CHAPTER X
Later Poets
IN the expanding, heterogeneous America of the second half of the nineteenth century, poetry lost its clearly defined tendencies and became various and experimental. It did not cease to be provincial; for although no one region dominated as New England had dominated in the first half of the century, the provincial accent was as unmistakable, and the purely national accent as rare, as before. The East, rapidly becoming the so-called "effete East," produced a poetry to which the West was indifferent; the West, still the West of "carnivorous animals of a superior rank," produced a poetry that the cultivated classes of the East regarded as vulgar.
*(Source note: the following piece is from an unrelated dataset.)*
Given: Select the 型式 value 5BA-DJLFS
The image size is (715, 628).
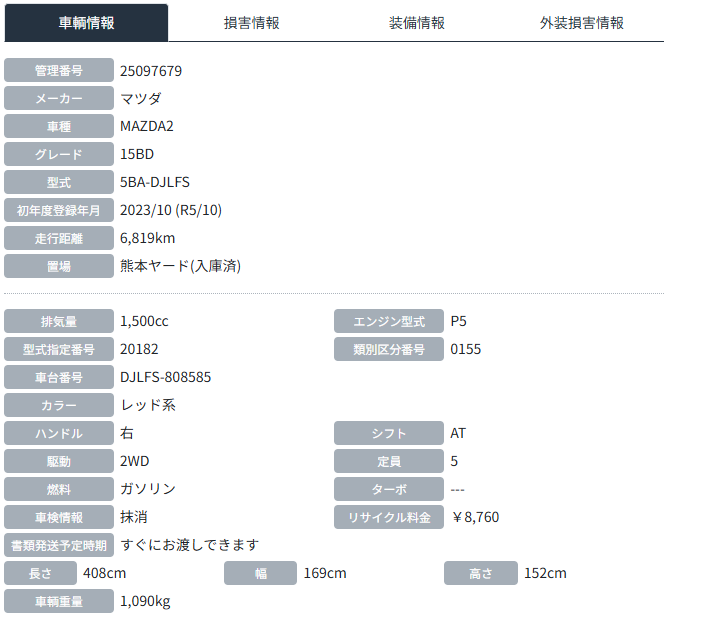Looking at the screenshot, I should coord(154,182).
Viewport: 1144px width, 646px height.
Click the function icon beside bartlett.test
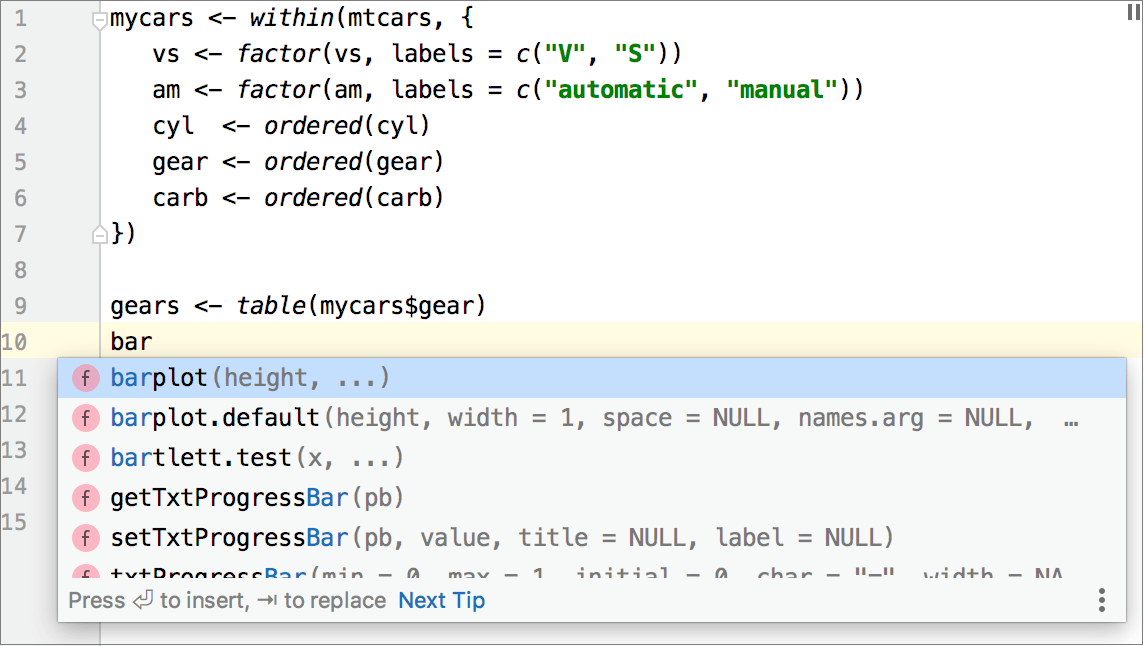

In a broad way it may perhaps be said that the poetry of this period was dedicated either to beauty or to "life"; to a revered past, or to the present and the future; to the civilization of Asia and Europe, or to the ideals and manners of America, at least the West of America. The virtue of the poetry of beauty was its fidelity to a noble tradition, its repetition, with a difference, of familiar and justly approved types of beauty; its defect was mechanical repetition, petty embellishment. The virtue of the poetry of "life" was fidelity to experience, vitality of utterance; its defect, crudity, meanness, insensitiveness to fineness of feeling and beauty of expression. Where the poets are many and all are minor it is difficult to make a choice, but on the whole it seems that the outstanding poets of the East were Emily Dickinson, Aldrich, Bayard Taylor, R. H. Stoddard, Stedman, Gilder, and Hovey; and of the West, Bret Harte, Joaquin Miller, Sill, Riley, and Moody.[1]
None of these has gained more with time than has Emily
- ↑ For the South, see Book III, Chap. IV.